• WHAT THE TASK ASKS: Copy the records word for word, from the line containing "This image has" through the line containing "Microsoft [735, 597]".

• SUPPLIED DATA:
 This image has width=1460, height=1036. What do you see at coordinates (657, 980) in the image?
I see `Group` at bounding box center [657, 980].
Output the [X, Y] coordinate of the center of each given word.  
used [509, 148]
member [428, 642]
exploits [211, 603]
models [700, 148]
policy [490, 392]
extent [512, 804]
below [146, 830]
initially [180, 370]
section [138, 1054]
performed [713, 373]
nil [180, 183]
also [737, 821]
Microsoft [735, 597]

==

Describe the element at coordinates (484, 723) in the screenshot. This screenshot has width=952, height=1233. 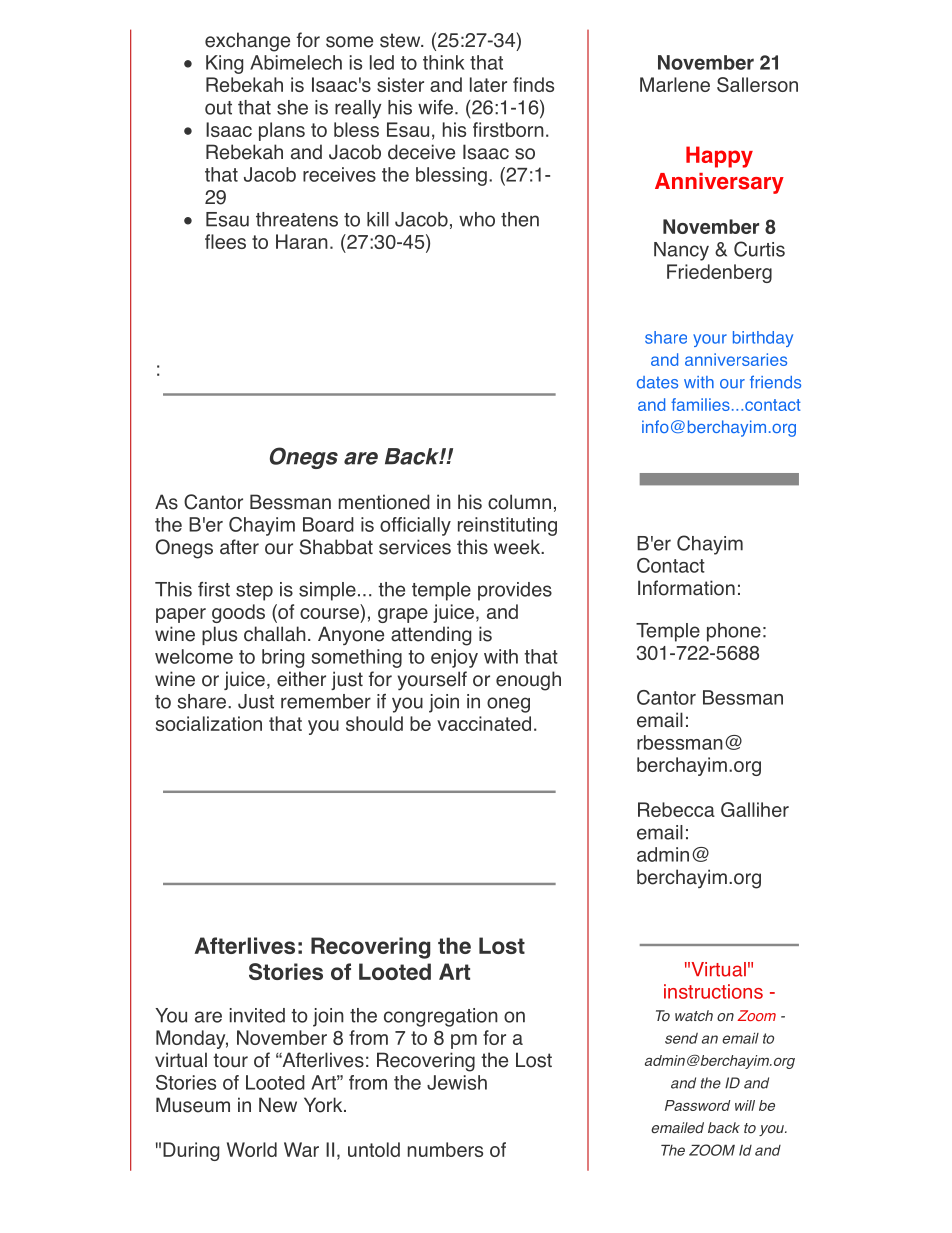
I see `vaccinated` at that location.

• RESULT OF THIS EXERCISE:
 This image has width=1460, height=1036. What do you see at coordinates (657, 980) in the image?
I see `Group` at bounding box center [657, 980].
Output the [X, Y] coordinate of the center of each given word.  
used [509, 148]
member [428, 642]
exploits [211, 603]
models [700, 148]
policy [490, 392]
extent [512, 804]
below [146, 830]
initially [180, 370]
section [138, 1054]
performed [713, 373]
nil [180, 183]
also [737, 821]
Microsoft [735, 597]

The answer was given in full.